VIBRIO - Quantification and prediction of Vibrio cholerae bacteria in bathing waters

• Project number: LSC17-007
• Project Management: Alexander Kirschner, Karl Landsteiner Private University for Health Sciences / Department of Water Quality and Health
• Project partner(s): Vienna University of Technology / IFA Tulln Working Group Molecular Diagnostics, Amt der NÖ Landesregierung / Department of Environmental Hygiene, Medical University of Vienna / Institute of Hygiene and Applied Immunology
• Project duration: 48 months from 1 January 2019

Background
Vibrio cholerae is a natural inhabitant of water bodies and the causative agent of cholera. Cholera is caused by toxigenic strains of serogroups O1 and O139, non-toxigenic strains (NTVC) can cause a variety of other infections with possible lethal outcome. Caused by climate change, there has been an increase in NTVC infections in Europe over the last 20 years. In Lower Austria, two extremely severe cases (one of them fatal) occurred for the first time in 2015, associated with bathing activities during an extreme summer heat period. To date, the critical factors controlling NTVC occurrence in inland bathing waters are not well understood. This information and the existence of reliable NTVC determination methods are prerequisites for predictive models and early warning systems for NTVC. In addition to cultivation methods, molecular biology and cell-based methods have been developed. So far, the combination of specific fluorescent labeling and solid phase cytometry has proven to be the best method.
Nevertheless, this method cannot distinguish V.cholerae from closely related species and is extremely laborious and expensive. Therefore, in this project a method based on alternative recognition molecules -APTAMERE- is developed. Aptamers are short oligonucleotides that bind their target molecules with high selectivity and affinity. They have been shown to be antibody equivalents in many applications. Once an aptamer is identified, they can be produced in unlimited quantities at low cost. To date, however, there are no aptamers for V.cholerae.
Two main goals are to be achieved. First, to comprehensively document V.cholerae abundances in representative bathing waters, taking into account ecological, temporal, and spatial gradients; and second, to develop a new innovative aptamer-based method for improved quantification of V.cholerae.

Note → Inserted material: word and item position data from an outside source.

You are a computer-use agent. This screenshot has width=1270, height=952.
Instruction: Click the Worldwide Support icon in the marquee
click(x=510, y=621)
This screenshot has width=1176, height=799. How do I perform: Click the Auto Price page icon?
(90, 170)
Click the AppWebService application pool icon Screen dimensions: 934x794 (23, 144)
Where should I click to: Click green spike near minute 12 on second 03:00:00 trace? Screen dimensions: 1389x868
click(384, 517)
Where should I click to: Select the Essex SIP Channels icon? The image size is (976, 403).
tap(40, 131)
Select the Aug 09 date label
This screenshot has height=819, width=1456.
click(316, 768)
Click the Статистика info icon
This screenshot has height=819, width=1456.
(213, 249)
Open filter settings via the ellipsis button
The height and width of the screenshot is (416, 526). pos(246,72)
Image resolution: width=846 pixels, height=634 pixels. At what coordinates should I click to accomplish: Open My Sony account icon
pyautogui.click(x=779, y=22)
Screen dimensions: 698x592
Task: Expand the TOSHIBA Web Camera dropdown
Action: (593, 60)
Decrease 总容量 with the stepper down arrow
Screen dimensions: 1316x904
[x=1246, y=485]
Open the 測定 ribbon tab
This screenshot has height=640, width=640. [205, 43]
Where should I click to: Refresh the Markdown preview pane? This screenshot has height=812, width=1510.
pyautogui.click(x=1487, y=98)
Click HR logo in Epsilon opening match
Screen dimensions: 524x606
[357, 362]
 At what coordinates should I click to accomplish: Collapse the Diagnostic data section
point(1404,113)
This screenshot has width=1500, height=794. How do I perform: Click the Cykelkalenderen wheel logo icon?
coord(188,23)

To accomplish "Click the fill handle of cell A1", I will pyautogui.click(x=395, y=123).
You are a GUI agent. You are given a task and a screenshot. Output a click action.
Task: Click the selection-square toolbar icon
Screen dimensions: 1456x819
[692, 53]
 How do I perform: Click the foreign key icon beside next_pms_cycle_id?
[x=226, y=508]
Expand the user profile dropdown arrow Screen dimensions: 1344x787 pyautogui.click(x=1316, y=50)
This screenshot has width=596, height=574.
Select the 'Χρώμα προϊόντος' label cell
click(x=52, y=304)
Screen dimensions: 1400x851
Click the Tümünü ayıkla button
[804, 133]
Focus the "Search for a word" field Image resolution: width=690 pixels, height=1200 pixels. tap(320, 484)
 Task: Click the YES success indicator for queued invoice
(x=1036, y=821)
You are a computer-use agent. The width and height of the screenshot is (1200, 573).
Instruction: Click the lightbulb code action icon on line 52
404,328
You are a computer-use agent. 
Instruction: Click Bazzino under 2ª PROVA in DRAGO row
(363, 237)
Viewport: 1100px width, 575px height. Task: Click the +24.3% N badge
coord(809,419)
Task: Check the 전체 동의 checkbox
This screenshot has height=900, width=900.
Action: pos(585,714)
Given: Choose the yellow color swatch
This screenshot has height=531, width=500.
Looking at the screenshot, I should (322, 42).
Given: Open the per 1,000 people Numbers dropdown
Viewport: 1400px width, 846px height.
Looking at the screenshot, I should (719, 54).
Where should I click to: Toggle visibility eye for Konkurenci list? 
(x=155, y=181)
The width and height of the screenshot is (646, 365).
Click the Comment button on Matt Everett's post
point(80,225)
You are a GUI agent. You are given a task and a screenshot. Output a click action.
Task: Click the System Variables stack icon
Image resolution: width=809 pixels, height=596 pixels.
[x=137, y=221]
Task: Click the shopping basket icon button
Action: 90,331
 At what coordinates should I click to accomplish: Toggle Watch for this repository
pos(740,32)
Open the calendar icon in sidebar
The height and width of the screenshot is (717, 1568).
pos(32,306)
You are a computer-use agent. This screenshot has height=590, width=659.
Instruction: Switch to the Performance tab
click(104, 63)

Two main objectives will be achieved. First, to comprehensively document V.cholerae abundances in representative bathing waters, taking into account ecological, temporal and spatial gradients, and second, to develop a new innovative aptamer-based method for improved quantification of V.cholerae.
Predictive models for the spread of NTVC in bathing waters will be developed as a tool for risk assessments, as well as simple protocols for cultivation-independent quantification of V.cholerae. Thus, the project will contribute to better prevention and public health regarding NTVC in bathing waters and toxigenic V.cholerae in water resources. The generated aptamer products, applications and intellectual property will be exploited beyond the project in translational follow-on projects, spin-off companies or contracting to local third party companies. The project contributes directly to the priority research area "Intelligent Indication Systems and Diagnostics" within the latest RTI strategy for Lower Austria. Sustainable collaboration between the project partners within the Inter-University Cooperation Center Water & Health will be strengthened. The project is thus expected to bring sustainable benefits to the province of Lower Austria on several levels.